Here's how tomorrow's intelligent trucks work

23rd October 2015
Posted By : Jordan Mulcare
Here's how tomorrow's intelligent trucks work


Personalised, predictive and always driveable. Tomorrow’s intelligent truck is more similar to a smartphone on wheels than a traditional vehicle. “Within a few years this is going to revolutionise productivity in the transport industry,” says Hayder Wokil, Director Quality & Uptime, Volvo Trucks.

Today there are about 175,000 online-connected Volvo trucks on Europe’s roads. A number of them can already today send information about when they need maintenance and some of the necessary service work can even be administrated remotely. However, this is just the beginning.

“In coming few years, for instance, the truck will be able to monitor its own health in real-time, promoting easier and quicker service which leads to higher productivity for all concerned, drivers, workshops and haulage firms,” says Hayder Wokil.

In the future the truck will also make workshop administration easier by booking its own service as and when necessary, booking the appropriate mechanics for the relevant jobs and advance-ordering the necessary parts for delivery to the workshop. Repairs will be able to be performed wherever the truck happens to be and will be carried out at an appropriate time in its working schedule.

“Service will be synchronised with the truck’s operating timetable and will be booked at the nearest workshop at a time when the vehicle would not normally be in operation, for instance at night or when the driver has to take a legislated break. Using online connectivity the truck will also be able to carry out simple self-repairs remotely,” explains Hayder Wokil.

Tomorrow’s truck will also enable more flexibility. As the connectivity potential for trucks continues developing, vehicles will be able to be specified to suit each individual operation, which in turn allows for greater cost efficiencies.

“The next generation of trucks will be increasingly personalised and will for example be able to be tailored to match the operator’s needs and driving style. It will also be able to update its own configuration to suit specific transport assignments,” explains Hayder Wokil.  

One important prerequisite for exploiting the benefits of connectivity is the collection of large quantities of data. According to Per Adamsson, Director Strategy & Business Development, Volvo Group Telematics, today’s trucks will follow the trend shown in recent years by smartphones.
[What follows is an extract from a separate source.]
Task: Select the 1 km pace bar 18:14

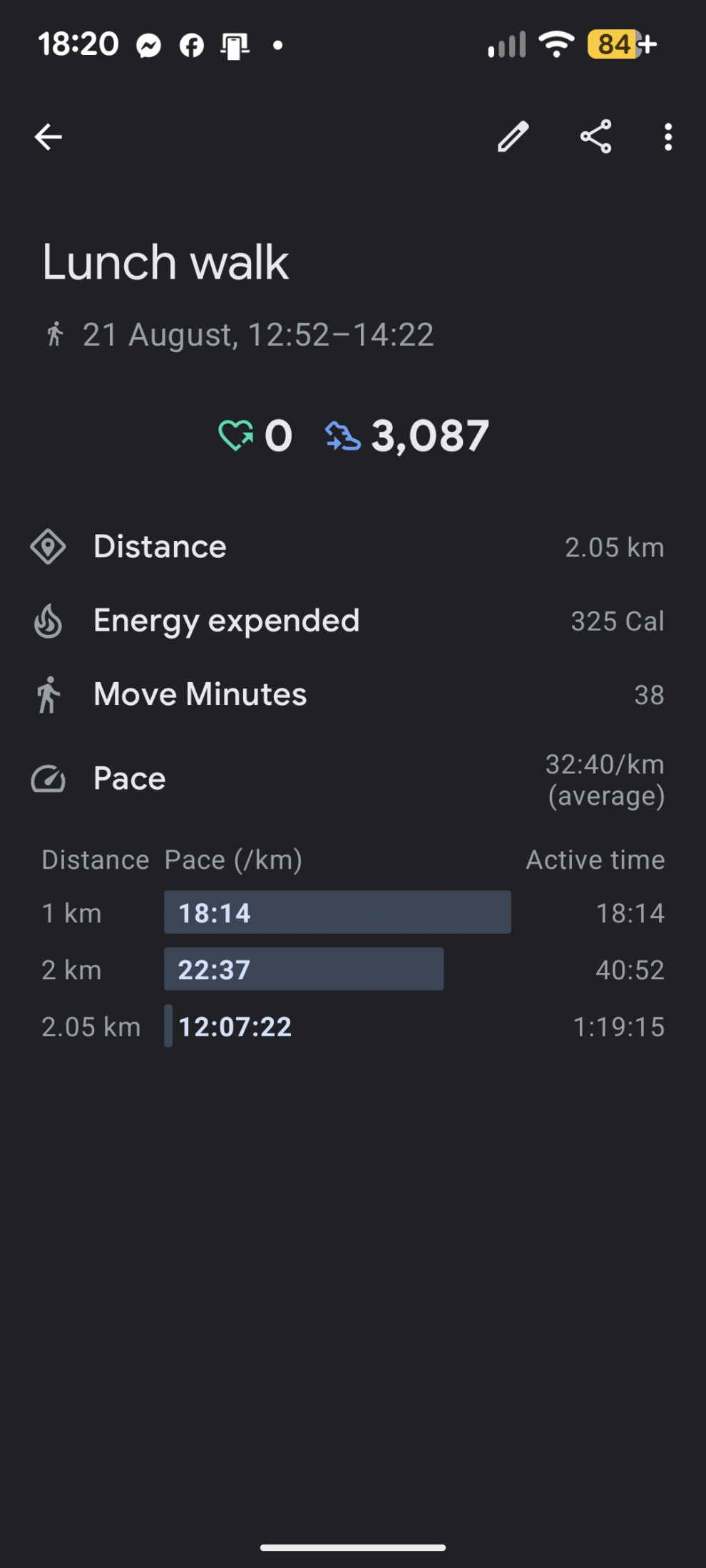Action: point(337,912)
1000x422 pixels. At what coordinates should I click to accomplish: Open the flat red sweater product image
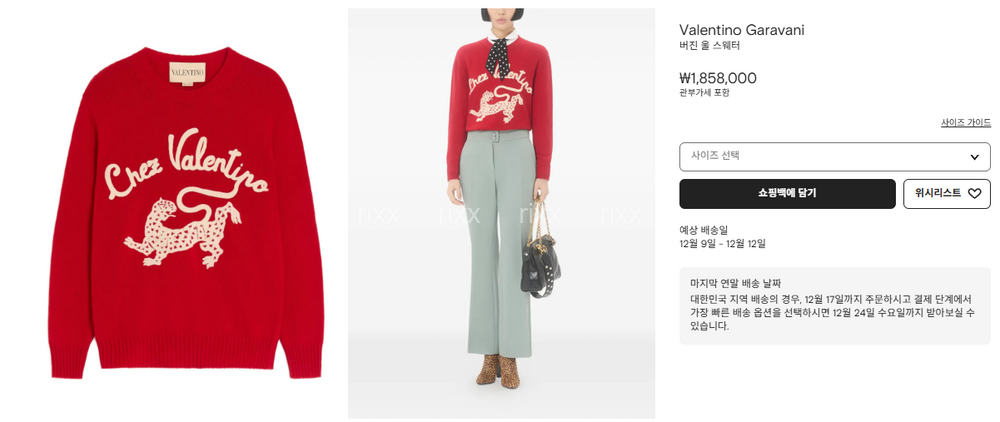[186, 212]
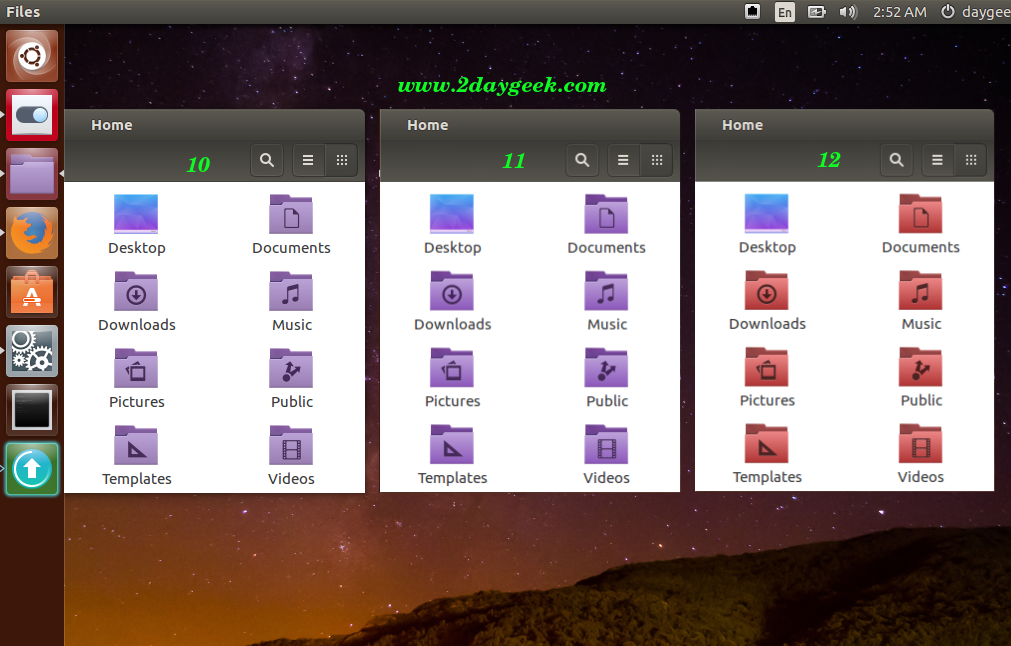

“In the automotive industry there is a lot of talk about ‘The Smartphone on Wheels Evolution’”, reveals Per Adamsson. “In the near future trucks will be able to communicate with other road users as well as with mobile remotely-enabled devices such as cycle helmets, helping to cut the risk of accidents and reducing unplanned downtime.”

“Thanks to online connectivity, in the future the truck will also be able to independently monitor traffic status and select the most efficient route if there are traffic jams or roadworks en route,” adds Per.

However, although much of the technology for realising tomorrow’s truck already exists today, it may take some time before the next-gen scenario becomes a reality.

“The biggest challenge lies in sifting through the massive amount of data we collect from our vehicles. The infrastructure for connectivity throughout the world also needs to be further developed before we can transform next-generation vision into everyday reality,” says Hayder Wokil.

In addition to predicting faults, in another few years truck manufacturers will be able to better understand why faults occur in the first place, before they occur. The vehicle will also be able to rectify minor faults on its own, issue an alert or book its own service before a problem arises.

In the future, service will involve far less administration for the haulage company and workshop since the truck will be able to handle booking a service or downloading and updating its own on-board software by itself.

Before too long all the products around us, such as watches, jackets and cycle helmets, will be able to communicate directly with one another as long as the connection adds values. Tomorrow’s wristwatch, for example, will not just show the time, it will also be able to monitor a driver’s pulse and issue an alert and even activate ‘autopilot’ if something happens to the them.

The more information the truck manufacturer has about who is behind the wheel and who owns the truck, the easier it becomes to individually tailor the truck to match specific driving styles and transport operation.